The gap between law and practice is larger in countries where corruption is systemic, the index found. This gap occurs in many policy areas of extractive industries—including environmental and social impacts, and the sharing of resource revenues by national governments with local authorities—and is particularly problematic for communities living near extraction sites.
The index also assesses the governance and transparency of sovereign wealth funds in 33 countries. Colombia’s Savings and Stabilization Fund is the best-governed of the assessed funds, followed by the Ghana Stabilization Fund. The Qatar Investment Authority, with USD 330 billion in assets, and Nigeria’s Excess Crude Account were found to be the worst-governed funds. At least USD 1.5 trillion is currently managed by the 11 sovereign wealth funds NRGI researchers rated as failing.

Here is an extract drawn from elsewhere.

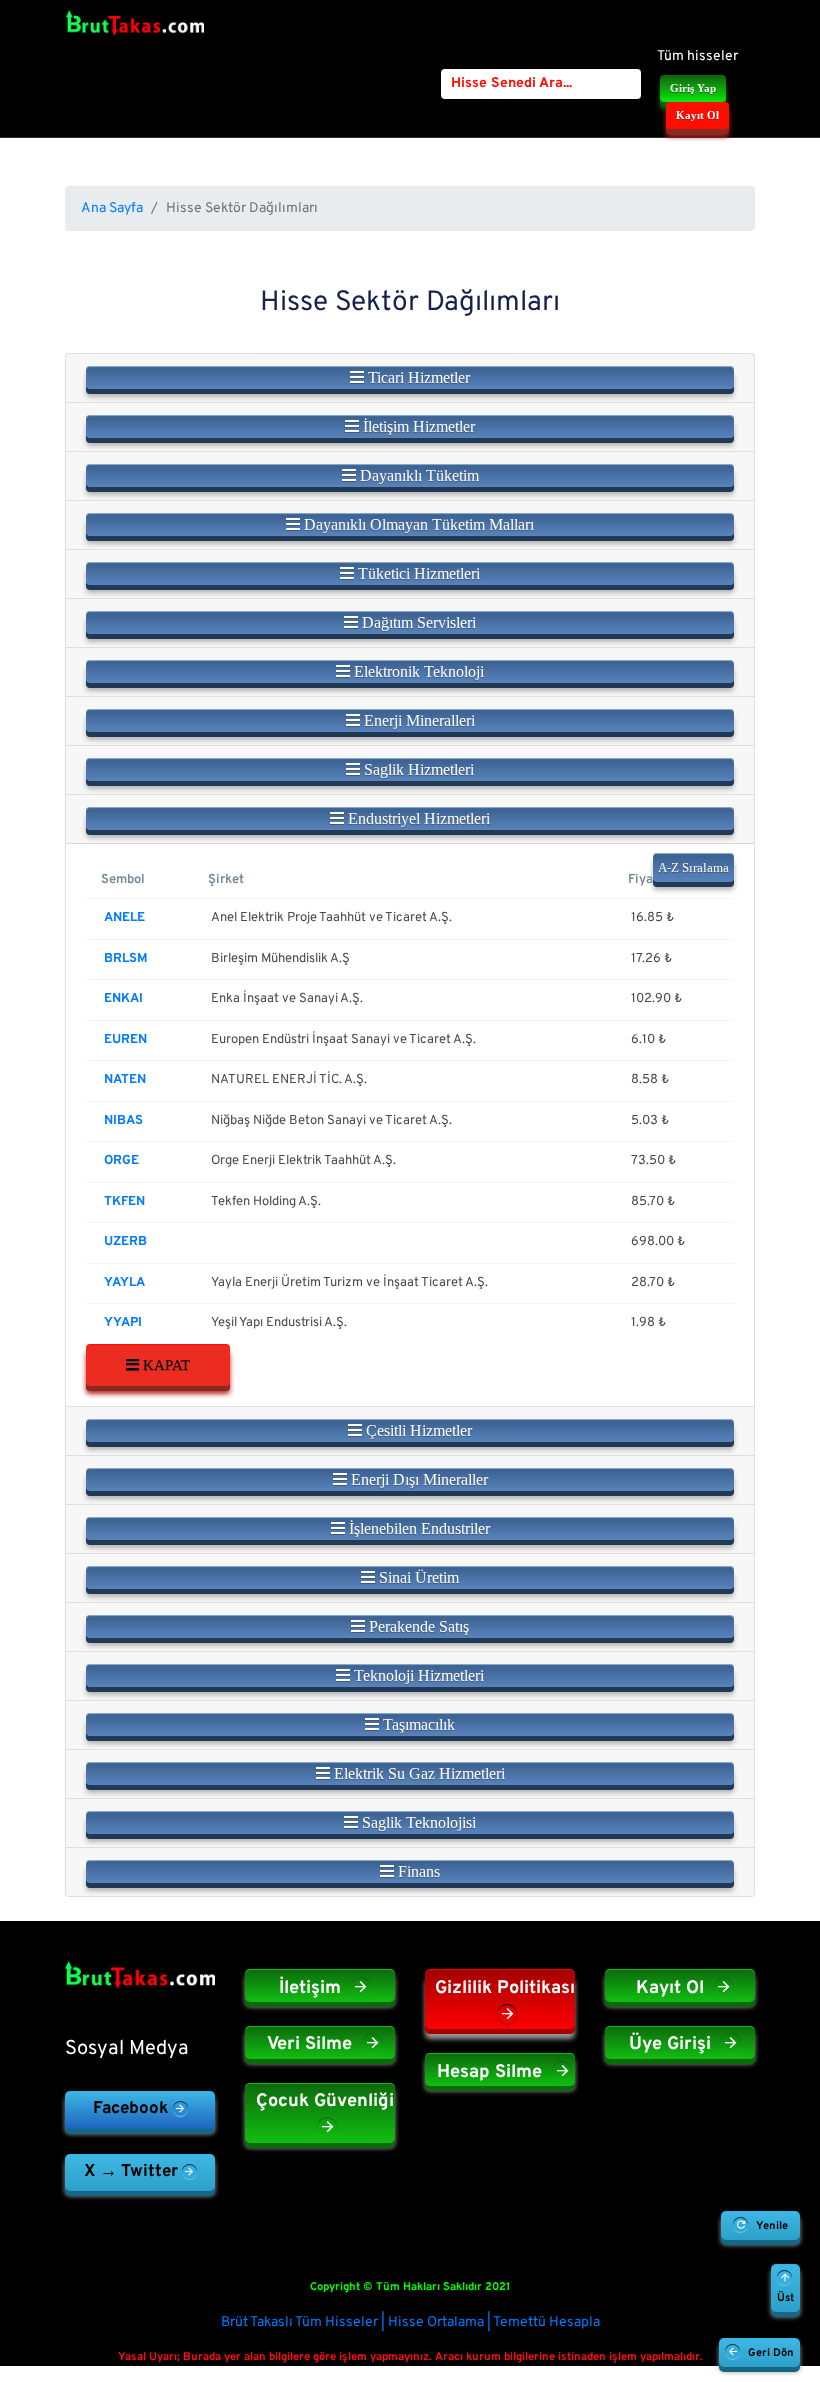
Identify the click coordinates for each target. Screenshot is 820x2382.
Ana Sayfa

Chile’s Codelco state mining company was listed as the best-governed of 74 extractive sector state-owned enterprises that were assessed for their disclosures and corporate governance. The Oil and Natural Gas Corporation of India came second. Forty-eight countries’ state-owned companies received unsatisfactory ratings. The index identifies weak governance in the China National Petroleum Company, and finds failing governance in the Abu Dhabi National Oil Company, the Gabon Oil Company, Turkmengas and Saudi Aramco.
“The Resource Governance Index shows us that if they are to contribute to their countries’ development, state-owned enterprises require serious reform,” said Ernesto Zedillo, former president of Mexico and chair of NRGI’s board of directors. “But effective governance of the oil, gas and mining sectors is not an insurmountable challenge—the index provides many examples of developing countries defying expectations and stereotypes.”
In recommendations released with the data, NRGI calls upon governments to support key transparency measures (including compliance with open data standards) and for them to adopt and implement laws requiring the disclosure of the identities of the true beneficiaries of oil and mining companies.
NRGI also calls for a reversal of the trend toward closing civic space in many resource-rich countries. “Where freedoms of citizens and journalists are under attack, governance of the extractives sector is fundamentally impaired,” said Kaufmann. “Access to information on contracts, revenues, state companies and sovereign wealth funds is only valuable when citizens can hold authorities and companies to account.”
Notes for editors:
- The complete Resource Governance Index (including data visualizations, a global report, country profiles and a downloadable data viewer) is available at www.resourcegovernanceindex.org.
- The index is comprised of 89 sector-specific assessments in 81 countries (NRGI assessed both oil and gas and mining sectors in 8 countries). It was formulated using a framework of 133 critical questions answered by 150 researchers, drawing upon almost 10,000 supporting documents. For each assessment, NRGI has calculated a composite score using the scores of three index components. Two of the components comprise new research based on expert answers to the questionnaire and directly measure governance of countries’ extractive resources:
- The first component—value realization—covers governance around the allocation of extraction rights, exploration, production, environmental protection, revenue collection and state-owned enterprises.
- The second component—revenue management—covers national budgeting, subnational resource revenue-sharing and sovereign wealth funds.
- The index’s third component assesses a country’s enabling environment. This component draws on pre-existing research to measure the broader governance context. It takes into account political stability, control of corruption, rule of law, freedom of expression and other factors.